Dans le contexte particulier du travail, le stress a progressivement fait l’objet de l’attention croissante des chercheurs – psychologues et sociologues, notamment –, et du monde de l’entreprise, avant de s’imposer dans le débat public.
La plupart des études s’accordent à définir le stress professionnel comme un déséquilibre. Pour certains sociologues, ce déséquilibre réside dans l’écart entre la demande professionnelle et la récompense – qu’elle soit symbolique, sociale, financière, etc. Pour d’autres, il tient à la différence entre une demande psychologique forte et une latitude décisionnelle faible. Et il serait aggravé lorsque l’individu ne bénéficie que d’un faible soutien social dans l’entreprise ou en dehors. Les observations plus récentes de la neurobiologie vont dans le même sens et évoquent le « pouvoir d’agir » qui protègerait du stress.
Si le travail peut être stressant, ne pas en avoir l’est aussi. En réalité, c’est moins le travail qui est en cause que les conditions dans lesquelles il est exercé et, pour ceux qui n’en ont pas, la nécessité d’en trouver. Faire face aux obligations de la vie de tous les jours sans emploi est de fait une source de stress importante qui explique que le chômage compte parmi les facteurs de stress chronique (Mouzé-Amady, 2014).
De même, la retraite peut amener un stress important. Dans ce cas, c’est l’ajustement de l’individu à son nouveau statut qui peut être source de difficulté. Il lui faut faire coïncider sa représentation sociale avec la réalité qu’il vit désormais. Sur l’échelle de Holmes et Rahe (voir page 25), la mise à la retraite arrive même en 10e position des événements auxquels il est difficile « de s’ajuster » !
Contrairement à ce que l’on pourrait croire, la retraite n’est pas toujours source de bien-être et d’apaisement. Chez les plus âgés dont l’activité professionnelle vient tout juste de s’arrêter, le stress et l’anxiété ne sont pas rares.
Souvent habitués à travailler depuis leur plus jeune âge, cette nouvelle vie sans repères peut être angoissante pour eux, et mener à des problèmes de santé mentale, tels que la dépression.

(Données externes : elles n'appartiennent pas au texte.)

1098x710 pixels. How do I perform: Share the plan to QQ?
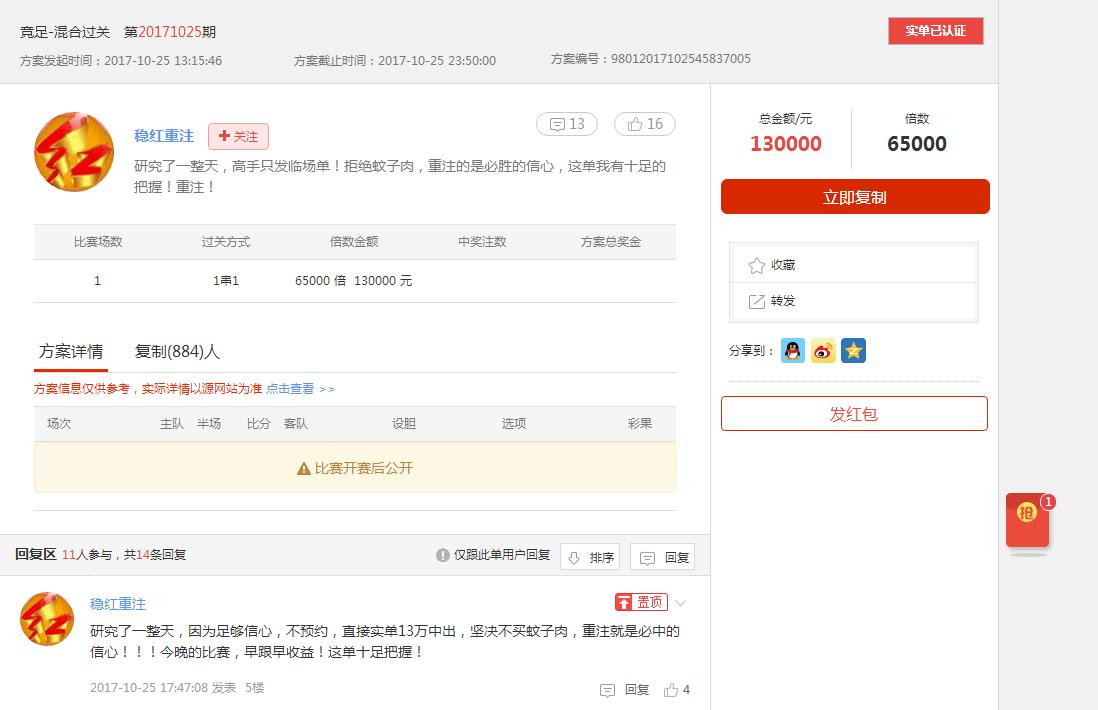(x=792, y=351)
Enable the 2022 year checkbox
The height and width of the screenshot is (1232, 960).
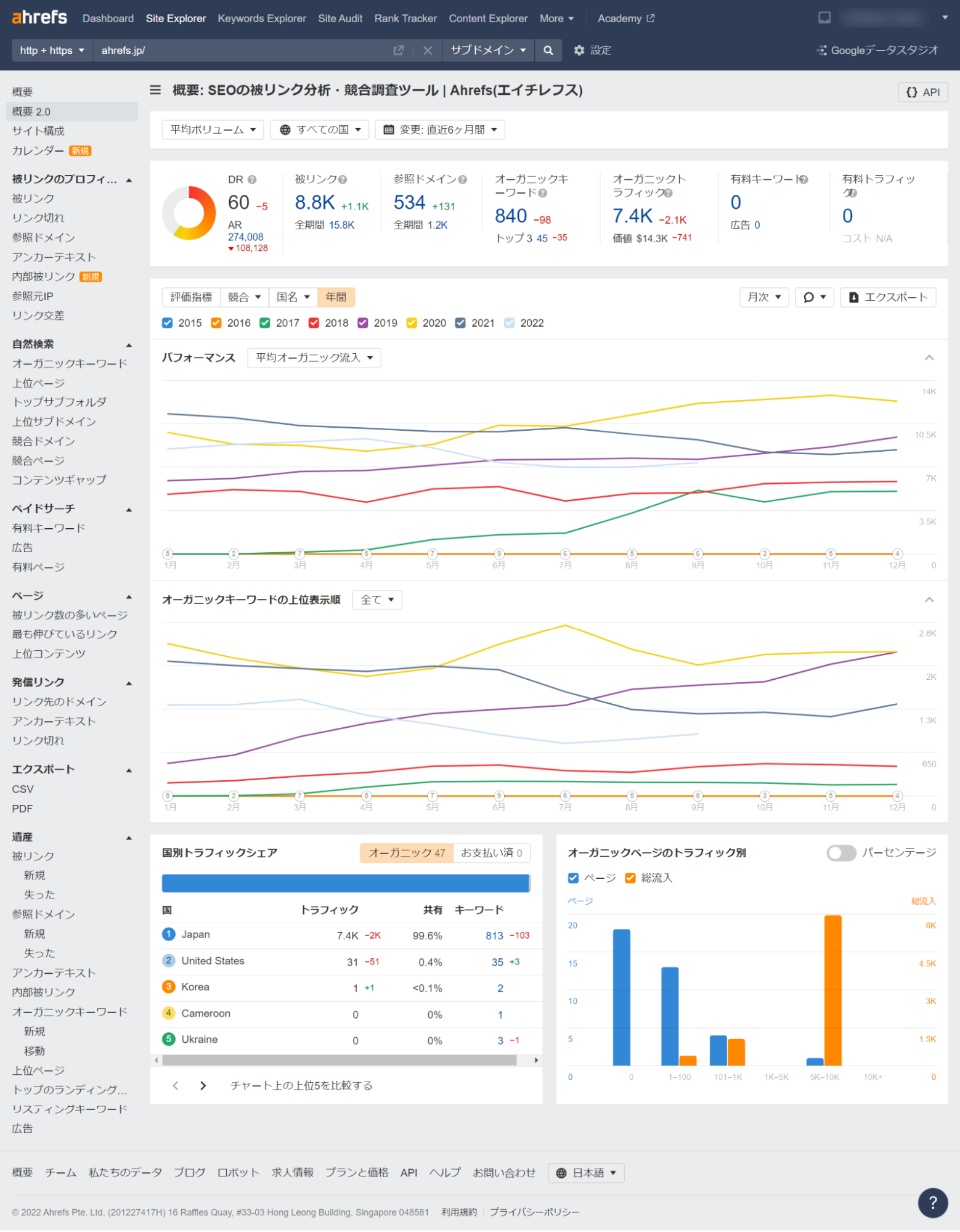pyautogui.click(x=509, y=323)
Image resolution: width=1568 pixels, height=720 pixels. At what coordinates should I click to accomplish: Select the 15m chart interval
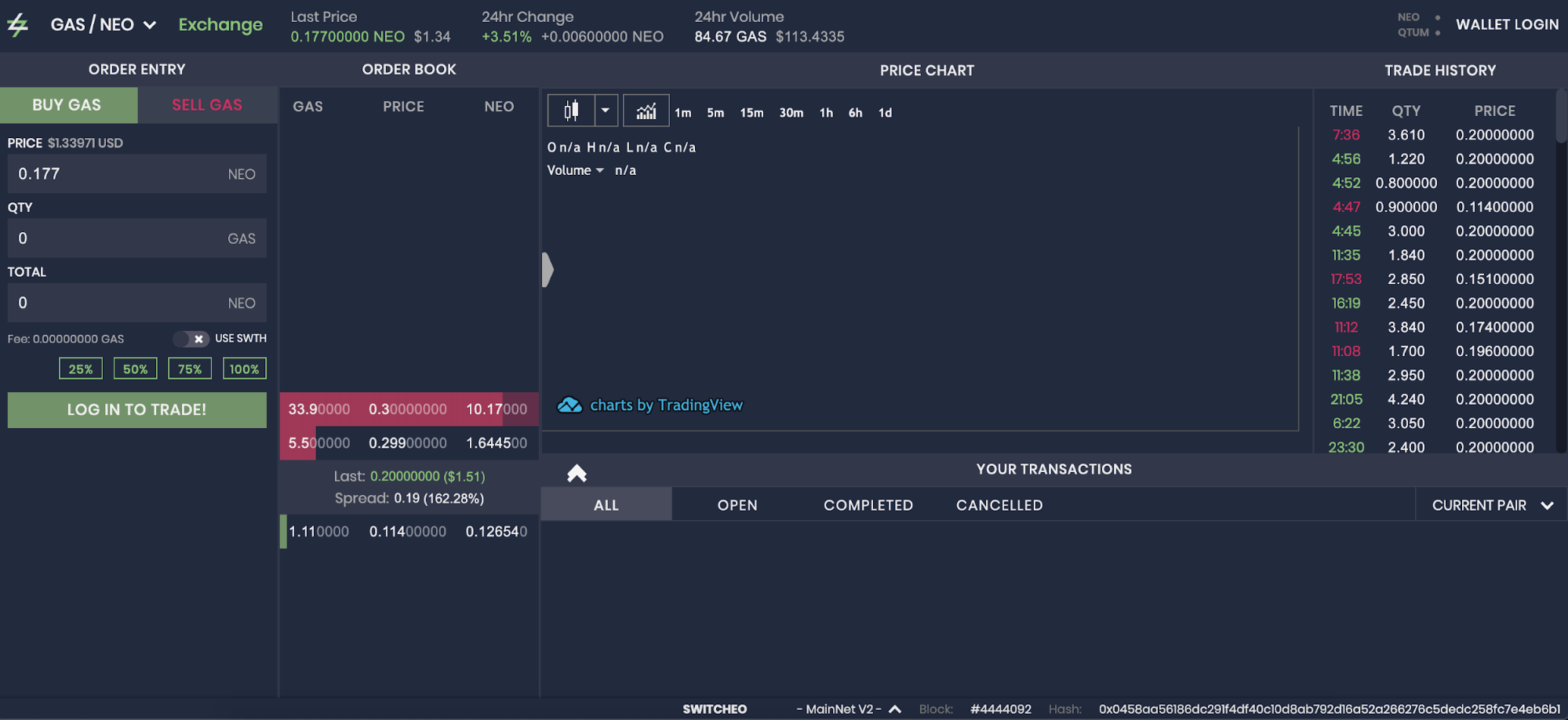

D’autres éléments entrent en ligne de compte, comme l’isolement, le sentiment perte de sens de l’existence, ou tout simplement les angoisses existentielles liées au vieillissement. Ces éléments ne sont pas à prendre à la légère et doivent, si possible, être anticipés.
Urgentiste, trader, aiguilleur du ciel… Certains métiers paraissent particulièrement exposés au stress ! La psychosociologue Nicole Aubert cite une étude d’Aéroports de Paris selon laquelle les contrôleurs aériens, bien qu’exposés à des stresseurs importants, ne manifestent que très peu de signes pathologiques de stress. De manière contre-intuitive, l’enquête Sumer 2003 établit, elle, que les plus stressés sont les ouvriers non qualififés des industries de process (40 %), du textile et du cuir (39 %), les opérateurs informatique (39 %) et les caissiers et employés de libre service (36 %). Quant aux agents de la fonction publique, ils vivent également des situations de stress croissantes, notamment depuis la mise en place de la révision générale des politiques publiques (RGPP) de 2007. Ils souffrent à la fois d’une mauvaise image dans le public, associée à une réorganisation forte de leurs conditions et modes de travail, qui se heurtent parfois à leurs valeurs et conception du service public (Volkoff, 2013).